Sunday, July 18, 2010

The Problem with Falling in Love

There is a downside, you know.

By now my husband has gotten used to me falling in love with random old men - well, at least with ones in the nursing home where I work once a week.  (This summer, I am there much more than once a week!  Covering for people on holidays.)

The problem with falling in love is that it is so hard to watch them suffer and die.

My favorite, the Scottish gentleman who endearingly calls me "my little half and half" (because I am mixed nationalities, and to whom I always answer back laughingly that that sounds like a jug of cream!) is dying.  At least, at this point, I hope he is dying soon.  He is suffering - the agonizing, painful suffering of a diabetic dying.  Besides the diabetes causing severe pain in the limbs he has left, he also has tumors in very painful locations and a few ulcers.  He has reached the point where we minister to him while he dies, but there is nothing to be done to fix him.  It is painful to watch.

I left his bed with tears in my eyes tonight.  It is going to be hard to watch the next few weeks.

I moved him to wash him tonight and got only a string of curses and groans.  Every little thing brought pain.  At the end, when I had him settled, and the room cleaned up again, I came over to his bed, leaned down, put my hand on his arm and rested my cheek against his forehead and was still.  His breathing quieted, and he whispered, "I just want to die."  I told him that I know he does, and I am sorry he hurts so much.  He took a few more breaths and then his muffled voice came out of the dim room, "You are a lovely girl, little half and half."  I smiled, and quietly left him to drift to sleep.

The problem with falling in love is that it is so hard to watch them die when death comes slowly with pain.

There are people who say it is simply better not to love them, not to get attached to a patient... but I do not agree with them.  These people spend their last few years with us... some families visit, some do not, but we are the ones they see on a daily basis.  I would rather love them and let them spend their last years loved than not love them only to shield my heart.

But it is hard.

Pray for this man.  He knows he is dying, and some days the thought of death terrifies him.  I have shared my hope with him.  I will continue to share with him.  Pray that the last gift I can give him is the hope that I have.  And pray that God is merciful to him as we walk through these next weeks.

1 comment:

Alan & Beth McManus said...

My sister and her husband do elder foster-care in their home.

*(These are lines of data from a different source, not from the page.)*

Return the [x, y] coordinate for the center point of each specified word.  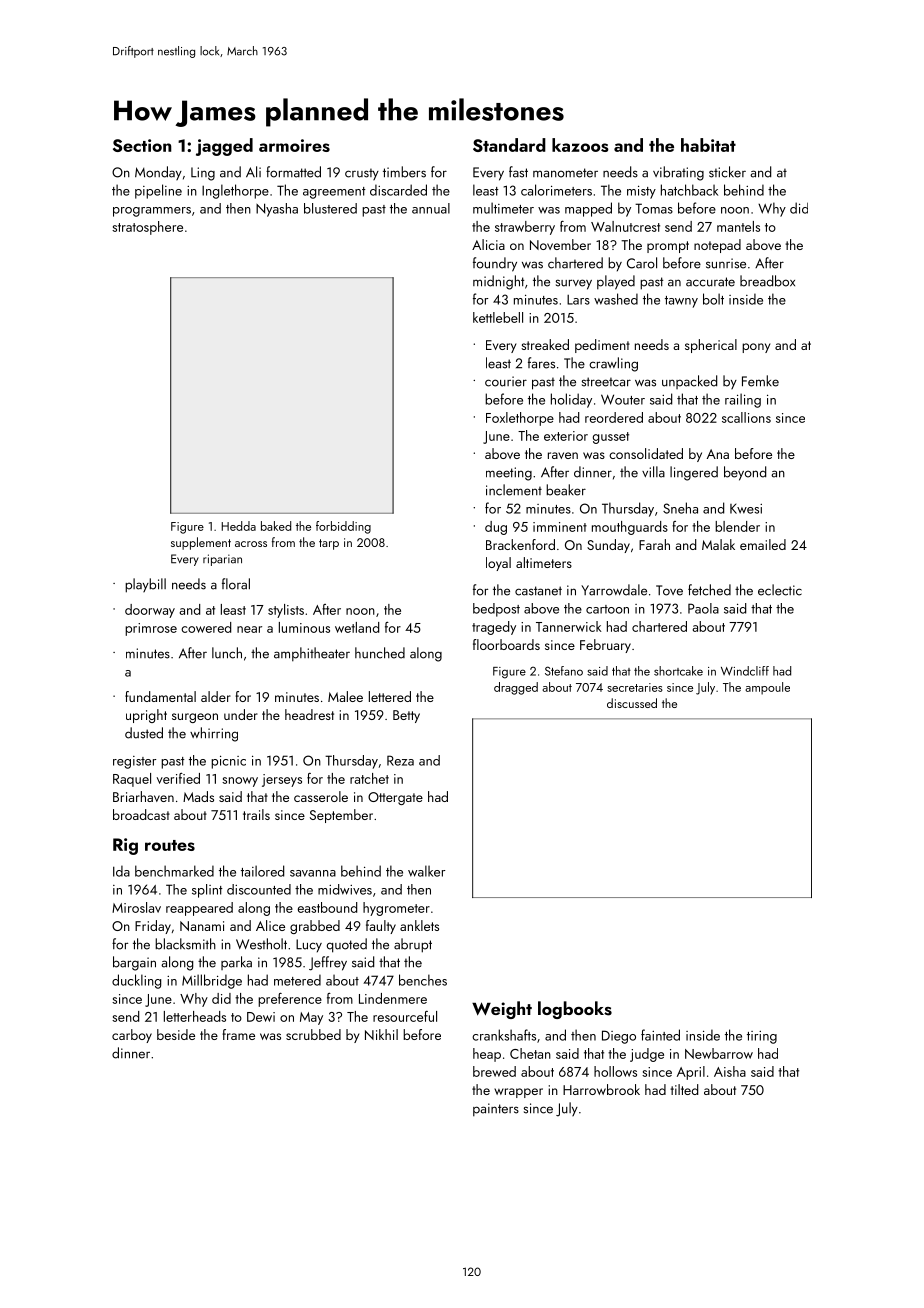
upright [146, 716]
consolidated [646, 453]
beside [176, 1034]
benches [423, 980]
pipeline [158, 191]
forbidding [343, 527]
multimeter [503, 208]
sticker [727, 172]
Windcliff [745, 671]
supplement [201, 543]
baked [276, 526]
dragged [516, 688]
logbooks [575, 1010]
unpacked [689, 382]
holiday [571, 400]
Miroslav [136, 907]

Several people have intimated to her that she is being unfair to her children in bringing an "old person" into their home because they will learn to love these people only to lose them. Her response was so good. Losing, dying, grieving is a part of life. I don't want to shield my children from life. How can I deny them the opportunity to love and to show God's love?

They are dealing with the grief part now as their current guest is getting too far gone in dimentia for them to properly care for her and soon will need to go into a care facility. It is hard to let go.

I will pray for a speedy home-going for your friend and for comfort for you.